START Extracted records
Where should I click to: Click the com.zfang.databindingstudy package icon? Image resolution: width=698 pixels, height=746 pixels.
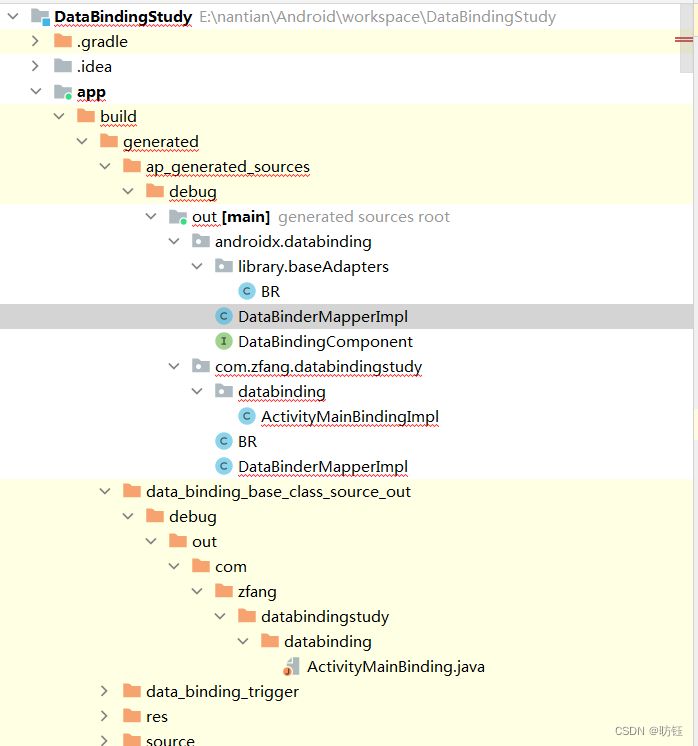(x=200, y=367)
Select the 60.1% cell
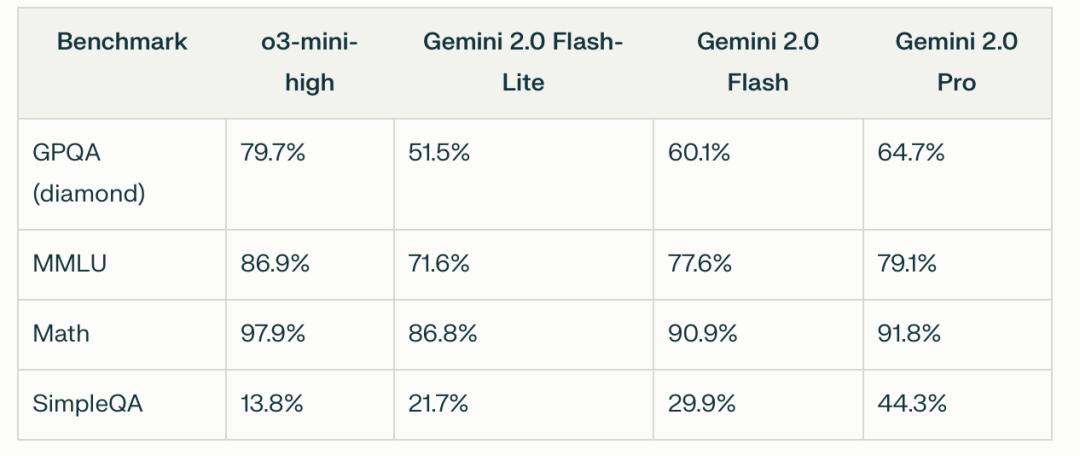The height and width of the screenshot is (456, 1080). point(699,153)
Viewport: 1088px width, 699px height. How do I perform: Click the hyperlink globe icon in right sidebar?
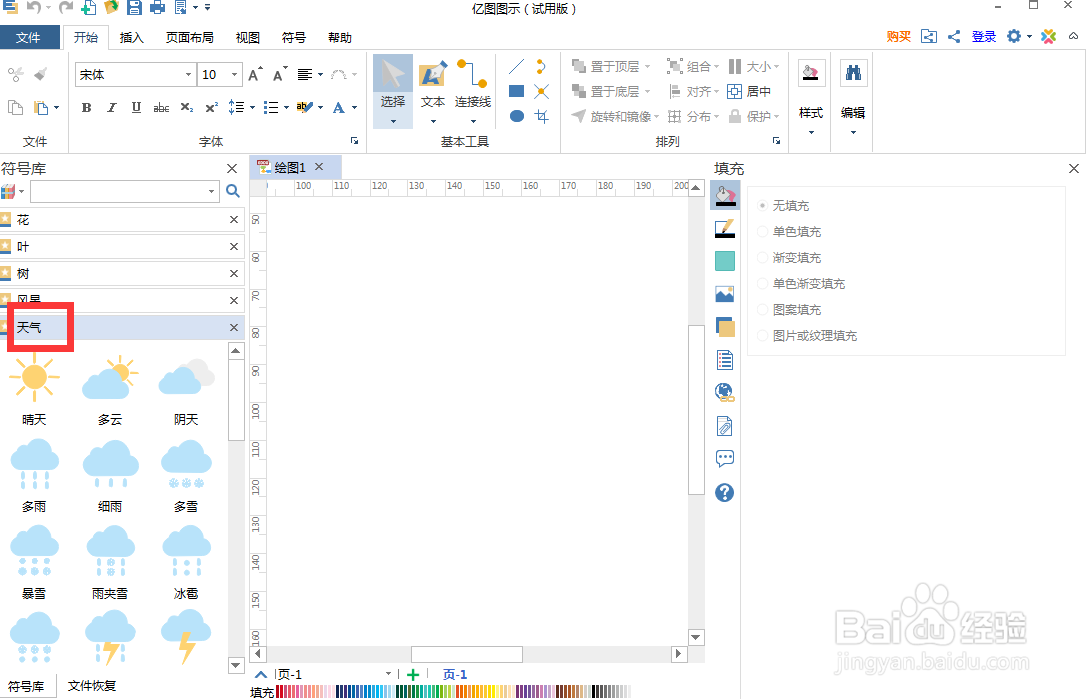tap(724, 392)
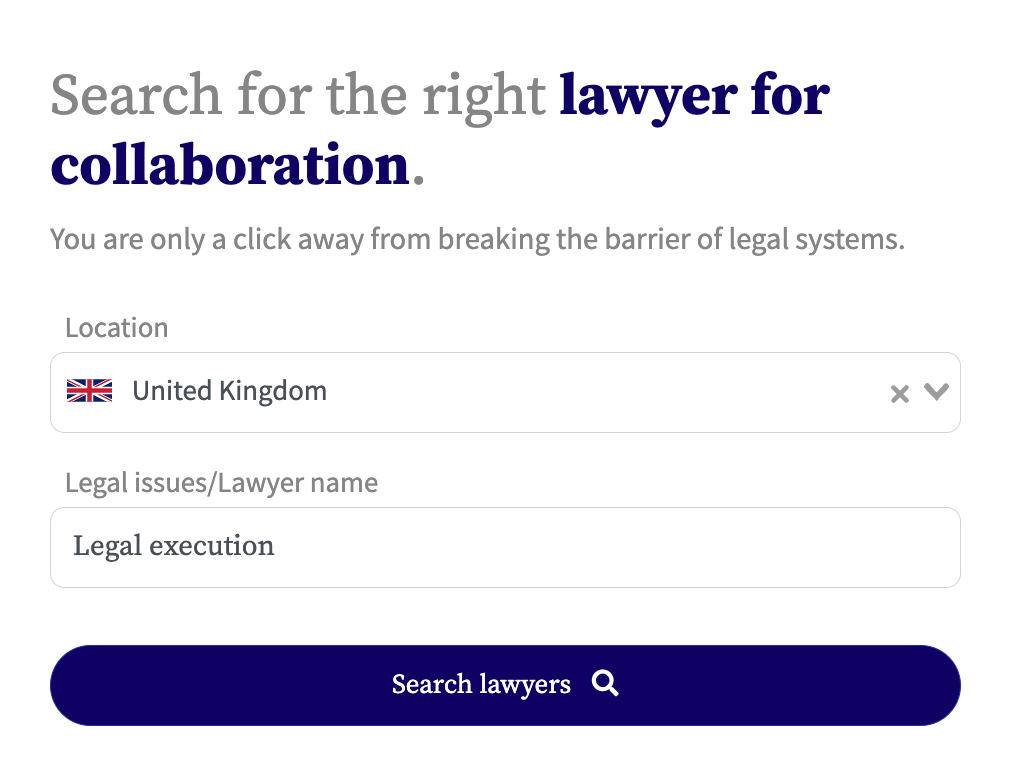Click the gray 'Search for the right' heading
Screen dimensions: 1014x784
(298, 95)
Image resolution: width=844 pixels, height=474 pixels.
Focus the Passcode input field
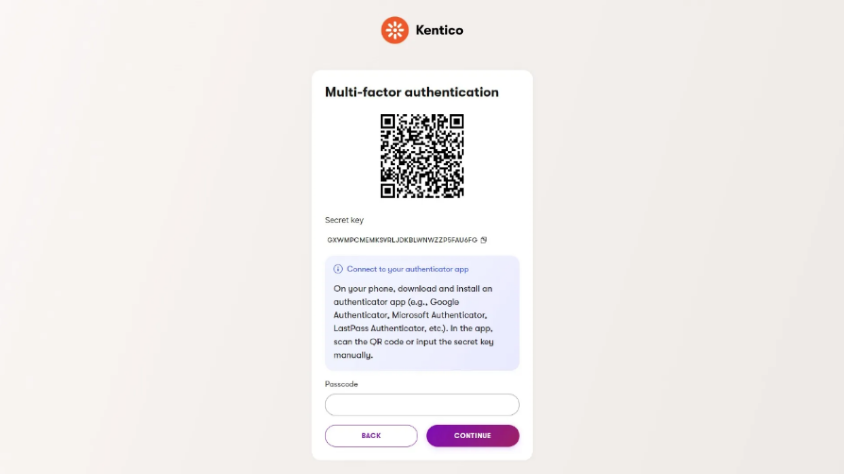422,405
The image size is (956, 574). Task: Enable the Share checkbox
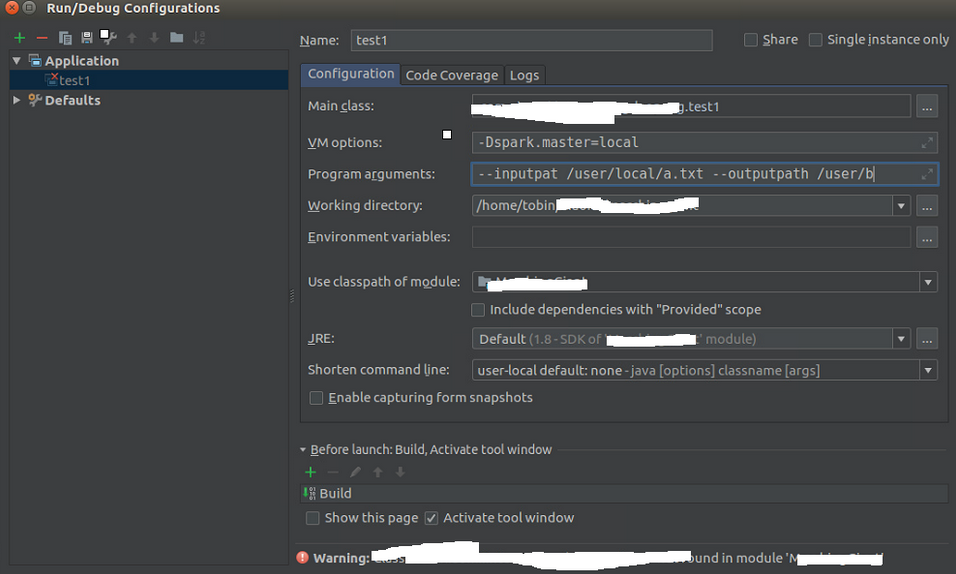(x=751, y=40)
END Extracted records
→ Action item
Without any of the pictures, repeat the entries above word for word.

→ Answer to the exercise
Where should I click to: Click the com.zfang.databindingstudy package icon? Image resolution: width=698 pixels, height=746 pixels.
(x=200, y=367)
Select the 60.1% cell
The height and width of the screenshot is (456, 1080). point(699,153)
Viewport: 1088px width, 699px height. How do I perform: Click the hyperlink globe icon in right sidebar?
tap(724, 392)
Click the gray 'Search for the right' heading
Screen dimensions: 1014x784
(298, 95)
Image resolution: width=844 pixels, height=474 pixels.
Focus the Passcode input field
422,405
The image size is (956, 574). Task: Enable the Share checkbox
(x=751, y=40)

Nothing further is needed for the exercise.